=== Document passage ===

The Companies and Allied Matters Act, 2020 (CAMA 2020) was assented to law by President Muhammadu Buhari on the 7th day of August 2020. CAMA 2020 repeals the 30-year-old Companies and Allied Matters Act, 1990 (CAMA 1990).

CAMA 2020 has been rightly described as the most significant business-related legislation in Nigeria in the last three decades. It embodies provisions which, if properly, efficiently and religiously implemented, would positively transform Nigeria’s business environment and enhance the ease of doing business in Nigeria. CAMA 2020 contains changes to Nigeria’s insolvency legal regime whose underlying philosophy arguably is the promotion of corporate rescue as opposed to the termination of the life of distressed businesses. For although the Supreme Court in Air Via Ltd v. Oriental Airlines Ltd, (2004) 4 SC (Pt.11) 3; [2004] 9 NWLR (Pt. 978) 298 stated the adverse nature of winding up proceedings, and the fact that it should not be used as a substitute for a debt recovery action, this has not deterred litigants and their counsel from resorting to the filing of winding up petitions against debtor companies, and sometimes unnecessary liquidation of the said companies, in situations when an ordinary debt recovery action could have been sufficient.

=== Dataset rows ===

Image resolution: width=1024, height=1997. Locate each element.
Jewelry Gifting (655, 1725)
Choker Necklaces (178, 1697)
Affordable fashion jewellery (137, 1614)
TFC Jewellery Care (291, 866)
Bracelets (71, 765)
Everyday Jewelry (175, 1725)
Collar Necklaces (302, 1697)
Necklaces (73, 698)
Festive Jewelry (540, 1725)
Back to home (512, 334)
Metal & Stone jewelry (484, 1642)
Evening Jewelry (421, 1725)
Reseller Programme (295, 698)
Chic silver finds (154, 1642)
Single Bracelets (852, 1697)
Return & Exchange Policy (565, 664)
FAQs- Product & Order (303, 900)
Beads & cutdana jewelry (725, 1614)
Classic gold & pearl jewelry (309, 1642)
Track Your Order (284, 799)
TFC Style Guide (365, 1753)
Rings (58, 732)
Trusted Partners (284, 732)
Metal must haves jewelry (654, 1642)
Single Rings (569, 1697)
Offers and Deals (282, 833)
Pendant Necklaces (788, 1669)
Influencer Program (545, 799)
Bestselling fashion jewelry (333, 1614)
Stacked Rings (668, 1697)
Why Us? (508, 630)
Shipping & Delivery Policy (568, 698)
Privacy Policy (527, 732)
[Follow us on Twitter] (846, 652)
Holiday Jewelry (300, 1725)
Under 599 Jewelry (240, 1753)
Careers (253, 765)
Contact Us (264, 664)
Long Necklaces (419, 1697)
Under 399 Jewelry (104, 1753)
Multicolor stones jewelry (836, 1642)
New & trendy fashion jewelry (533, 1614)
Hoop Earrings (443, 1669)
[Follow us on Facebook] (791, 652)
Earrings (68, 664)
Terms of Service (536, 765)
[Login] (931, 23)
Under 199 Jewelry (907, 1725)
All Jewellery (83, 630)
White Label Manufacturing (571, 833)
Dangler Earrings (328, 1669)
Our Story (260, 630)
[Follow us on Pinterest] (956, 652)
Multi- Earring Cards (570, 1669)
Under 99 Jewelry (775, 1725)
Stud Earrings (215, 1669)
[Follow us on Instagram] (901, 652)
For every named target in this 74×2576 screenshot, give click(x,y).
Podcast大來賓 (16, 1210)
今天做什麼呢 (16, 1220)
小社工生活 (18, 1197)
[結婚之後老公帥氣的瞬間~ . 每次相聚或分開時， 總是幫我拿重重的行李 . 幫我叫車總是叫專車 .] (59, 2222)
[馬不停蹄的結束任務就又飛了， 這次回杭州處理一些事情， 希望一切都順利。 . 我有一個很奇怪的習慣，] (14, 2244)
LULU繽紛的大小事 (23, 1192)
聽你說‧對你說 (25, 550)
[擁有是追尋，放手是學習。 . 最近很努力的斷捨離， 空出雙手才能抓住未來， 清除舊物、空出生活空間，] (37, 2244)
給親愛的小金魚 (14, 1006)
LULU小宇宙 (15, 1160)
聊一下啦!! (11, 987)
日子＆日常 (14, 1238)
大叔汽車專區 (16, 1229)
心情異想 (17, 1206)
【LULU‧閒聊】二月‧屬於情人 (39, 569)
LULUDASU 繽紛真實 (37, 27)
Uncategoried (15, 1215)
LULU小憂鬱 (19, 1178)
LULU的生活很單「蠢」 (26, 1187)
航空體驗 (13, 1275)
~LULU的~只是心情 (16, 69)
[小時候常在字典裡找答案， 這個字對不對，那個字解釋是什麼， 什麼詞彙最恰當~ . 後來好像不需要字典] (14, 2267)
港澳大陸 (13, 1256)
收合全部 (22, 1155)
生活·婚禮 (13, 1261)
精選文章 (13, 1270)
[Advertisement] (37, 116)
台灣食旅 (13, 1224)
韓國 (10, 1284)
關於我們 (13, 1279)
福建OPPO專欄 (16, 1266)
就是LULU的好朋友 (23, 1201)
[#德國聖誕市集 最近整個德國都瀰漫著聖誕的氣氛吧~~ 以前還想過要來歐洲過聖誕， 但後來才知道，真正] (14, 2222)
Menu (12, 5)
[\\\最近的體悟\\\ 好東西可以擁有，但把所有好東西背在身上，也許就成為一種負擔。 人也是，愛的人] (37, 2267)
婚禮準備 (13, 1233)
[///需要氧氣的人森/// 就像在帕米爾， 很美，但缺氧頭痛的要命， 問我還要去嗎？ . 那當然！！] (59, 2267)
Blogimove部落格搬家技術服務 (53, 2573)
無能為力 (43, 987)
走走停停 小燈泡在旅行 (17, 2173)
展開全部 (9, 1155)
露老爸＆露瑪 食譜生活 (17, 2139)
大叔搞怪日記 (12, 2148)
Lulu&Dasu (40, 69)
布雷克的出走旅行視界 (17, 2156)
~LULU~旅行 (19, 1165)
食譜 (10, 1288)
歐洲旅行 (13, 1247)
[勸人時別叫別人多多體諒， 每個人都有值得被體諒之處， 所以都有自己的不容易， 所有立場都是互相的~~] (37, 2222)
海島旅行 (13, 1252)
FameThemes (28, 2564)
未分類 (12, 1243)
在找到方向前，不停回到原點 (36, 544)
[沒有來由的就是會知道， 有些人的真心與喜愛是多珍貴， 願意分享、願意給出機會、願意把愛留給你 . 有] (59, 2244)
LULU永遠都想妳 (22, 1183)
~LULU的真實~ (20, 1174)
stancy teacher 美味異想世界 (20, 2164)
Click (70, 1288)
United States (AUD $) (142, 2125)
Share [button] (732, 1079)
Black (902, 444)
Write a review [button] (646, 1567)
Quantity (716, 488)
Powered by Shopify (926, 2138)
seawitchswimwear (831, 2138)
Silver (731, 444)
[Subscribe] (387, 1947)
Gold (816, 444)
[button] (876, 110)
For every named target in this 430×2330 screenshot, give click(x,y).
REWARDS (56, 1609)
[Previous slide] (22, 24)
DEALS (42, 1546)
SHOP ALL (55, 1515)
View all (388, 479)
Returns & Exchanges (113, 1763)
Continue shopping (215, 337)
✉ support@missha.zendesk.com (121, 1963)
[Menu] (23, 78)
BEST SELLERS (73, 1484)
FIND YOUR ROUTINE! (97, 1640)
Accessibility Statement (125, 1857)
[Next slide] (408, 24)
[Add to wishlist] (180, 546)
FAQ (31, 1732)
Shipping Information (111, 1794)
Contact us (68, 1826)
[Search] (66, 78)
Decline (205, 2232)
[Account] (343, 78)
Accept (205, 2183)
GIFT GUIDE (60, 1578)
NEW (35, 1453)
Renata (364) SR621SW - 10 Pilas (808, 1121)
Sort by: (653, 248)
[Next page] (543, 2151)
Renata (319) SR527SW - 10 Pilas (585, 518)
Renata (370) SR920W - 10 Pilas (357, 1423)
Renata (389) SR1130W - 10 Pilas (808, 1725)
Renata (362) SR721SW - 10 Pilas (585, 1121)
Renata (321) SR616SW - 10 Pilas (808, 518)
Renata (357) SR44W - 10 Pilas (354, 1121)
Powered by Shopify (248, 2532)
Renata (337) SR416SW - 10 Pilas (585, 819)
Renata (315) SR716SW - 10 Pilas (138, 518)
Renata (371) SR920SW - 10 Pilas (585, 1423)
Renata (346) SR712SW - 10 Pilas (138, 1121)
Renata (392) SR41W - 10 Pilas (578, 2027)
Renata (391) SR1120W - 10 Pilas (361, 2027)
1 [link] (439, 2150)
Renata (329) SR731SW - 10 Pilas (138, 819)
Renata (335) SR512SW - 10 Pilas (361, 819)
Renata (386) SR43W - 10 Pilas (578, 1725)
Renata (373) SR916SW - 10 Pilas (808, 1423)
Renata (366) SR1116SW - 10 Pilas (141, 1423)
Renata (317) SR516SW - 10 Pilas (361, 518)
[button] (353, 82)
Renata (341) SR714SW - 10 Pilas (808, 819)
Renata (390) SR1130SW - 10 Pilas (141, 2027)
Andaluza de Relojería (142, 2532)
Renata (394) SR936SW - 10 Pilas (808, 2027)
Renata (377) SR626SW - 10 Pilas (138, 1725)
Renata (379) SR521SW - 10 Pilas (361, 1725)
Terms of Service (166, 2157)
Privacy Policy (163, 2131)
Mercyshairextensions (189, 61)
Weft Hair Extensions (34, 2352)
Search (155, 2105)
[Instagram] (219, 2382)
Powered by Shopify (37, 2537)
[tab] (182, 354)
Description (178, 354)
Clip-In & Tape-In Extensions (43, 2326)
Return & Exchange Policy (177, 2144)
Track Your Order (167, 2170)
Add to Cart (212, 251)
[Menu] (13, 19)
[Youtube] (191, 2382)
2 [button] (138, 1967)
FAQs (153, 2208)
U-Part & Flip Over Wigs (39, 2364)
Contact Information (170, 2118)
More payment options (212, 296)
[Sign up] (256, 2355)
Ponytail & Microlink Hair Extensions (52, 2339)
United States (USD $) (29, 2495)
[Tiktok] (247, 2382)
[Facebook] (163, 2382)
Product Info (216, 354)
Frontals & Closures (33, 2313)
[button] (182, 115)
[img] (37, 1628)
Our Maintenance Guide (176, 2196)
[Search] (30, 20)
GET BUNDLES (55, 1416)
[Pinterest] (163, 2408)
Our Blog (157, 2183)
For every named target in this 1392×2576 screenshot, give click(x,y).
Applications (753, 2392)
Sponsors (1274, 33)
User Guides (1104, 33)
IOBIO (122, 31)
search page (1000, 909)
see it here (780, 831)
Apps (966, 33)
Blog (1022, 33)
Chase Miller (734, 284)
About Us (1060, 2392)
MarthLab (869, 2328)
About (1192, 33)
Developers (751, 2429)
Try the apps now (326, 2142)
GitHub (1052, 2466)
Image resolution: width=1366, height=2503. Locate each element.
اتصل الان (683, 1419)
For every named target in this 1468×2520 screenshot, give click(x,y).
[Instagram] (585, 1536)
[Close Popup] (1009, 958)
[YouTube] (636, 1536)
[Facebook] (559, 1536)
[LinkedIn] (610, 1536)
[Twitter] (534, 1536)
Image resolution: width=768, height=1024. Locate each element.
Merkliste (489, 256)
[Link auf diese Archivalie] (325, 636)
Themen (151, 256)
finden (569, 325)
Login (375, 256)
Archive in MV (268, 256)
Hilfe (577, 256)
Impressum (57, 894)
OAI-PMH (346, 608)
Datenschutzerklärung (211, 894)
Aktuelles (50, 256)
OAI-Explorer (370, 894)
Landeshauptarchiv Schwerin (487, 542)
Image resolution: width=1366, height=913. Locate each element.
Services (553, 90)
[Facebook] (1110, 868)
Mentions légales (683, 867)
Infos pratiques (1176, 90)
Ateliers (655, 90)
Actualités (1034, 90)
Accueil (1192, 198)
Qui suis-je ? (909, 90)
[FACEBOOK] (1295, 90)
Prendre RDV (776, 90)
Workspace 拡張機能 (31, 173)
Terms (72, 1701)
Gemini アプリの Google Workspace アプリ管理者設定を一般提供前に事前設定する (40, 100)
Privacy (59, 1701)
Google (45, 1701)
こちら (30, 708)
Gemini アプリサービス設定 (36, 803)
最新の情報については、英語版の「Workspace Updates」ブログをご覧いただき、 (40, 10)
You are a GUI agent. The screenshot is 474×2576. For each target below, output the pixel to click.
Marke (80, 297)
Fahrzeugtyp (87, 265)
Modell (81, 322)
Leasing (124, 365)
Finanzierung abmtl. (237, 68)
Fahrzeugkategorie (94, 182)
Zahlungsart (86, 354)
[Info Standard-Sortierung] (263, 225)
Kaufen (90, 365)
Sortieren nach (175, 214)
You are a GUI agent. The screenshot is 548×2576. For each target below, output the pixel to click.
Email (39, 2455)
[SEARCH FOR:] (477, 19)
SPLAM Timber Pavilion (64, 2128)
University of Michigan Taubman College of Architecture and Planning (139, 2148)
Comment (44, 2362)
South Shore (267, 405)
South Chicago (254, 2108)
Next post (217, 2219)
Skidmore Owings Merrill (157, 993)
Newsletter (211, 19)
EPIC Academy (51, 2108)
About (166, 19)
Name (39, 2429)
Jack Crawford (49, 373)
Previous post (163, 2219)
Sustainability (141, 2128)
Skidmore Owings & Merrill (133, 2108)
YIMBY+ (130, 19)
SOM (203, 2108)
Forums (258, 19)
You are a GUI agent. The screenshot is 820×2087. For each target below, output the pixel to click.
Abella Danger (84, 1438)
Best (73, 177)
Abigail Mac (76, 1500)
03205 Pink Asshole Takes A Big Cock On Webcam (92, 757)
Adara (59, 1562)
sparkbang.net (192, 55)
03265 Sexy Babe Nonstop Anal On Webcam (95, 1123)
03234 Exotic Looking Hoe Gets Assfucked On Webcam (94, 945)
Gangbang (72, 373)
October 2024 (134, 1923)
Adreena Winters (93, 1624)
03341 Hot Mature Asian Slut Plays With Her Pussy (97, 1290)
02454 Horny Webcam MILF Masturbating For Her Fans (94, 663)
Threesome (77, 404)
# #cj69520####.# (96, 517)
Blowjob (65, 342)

===

Requests —
(a) According to the CAMA 2020 passage, on what date did President Muhammadu Buhari assent to the Act?
(b) Rename "CAMA 1990" as "the 1990 Act" in the stretch of the CAMA 2020 passage from "The Companies and" through "1990 (CAMA 1990).".
(c) Write what comes next in the CAMA 2020 passage, picking up after its final sentence.
The listing is separate from the CAMA 2020 passage.

The responses —
(a) The 7th day of August 2020.

(b)
The Companies and Allied Matters Act, 2020 (CAMA 2020) was assented to law by President Muhammadu Buhari on the 7th day of August 2020. CAMA 2020 repeals the 30-year-old Companies and Allied Matters Act, 1990 (the 1990 Act).

(c)
CAMA 1990 was itself partly or largely responsible for the above aberration.  By the said CAMA 1990, petitions for winding up could be brought when a company was unable to pay its debt, set at a minimum threshold of NGN2000, and which debt remains unsatisfied after a period of 3 weeks that a letter of demand had been received.  This requirement was pretty much easy to satisfy, leading to an avalanche of petitions that ultimately led to the termination of the life or liquidation of companies. This state of affairs was helped by the fact that besides winding up petitions, there were really no intermediate options open to financially distressed companies and their creditors to explore, in seeking the resolution of a company’s bad financial situation and exposure to creditors.  Although there was a provision in CAMA 1990 for a scheme of arrangement between a company and its creditors, this really had limited practical utility owing to certain practical and technical difficulties in the said option; and so, it was hardly ever utilized to resolve company’s financial obligations to creditors. 

CAMA 2020 has brought a change in the insolvency landscape, seeking arguably to now promote a business rescue, as opposed to a business liquidation, culture.  The focus of this intervention is the changes which CAMA 2020 has made to Nigeria’s Insolvency Law System, speaking from the perspective of the Bench. In other words, my presentation or thoughts will be limited to the role of the Courts in relation to the revisions. For easy comprehension, I will consider the revisions under two broad headings. First, I will examine the newly introduced Company Voluntary Arrangements Procedure.  Second, I will examine the newly introduced Administration procedure.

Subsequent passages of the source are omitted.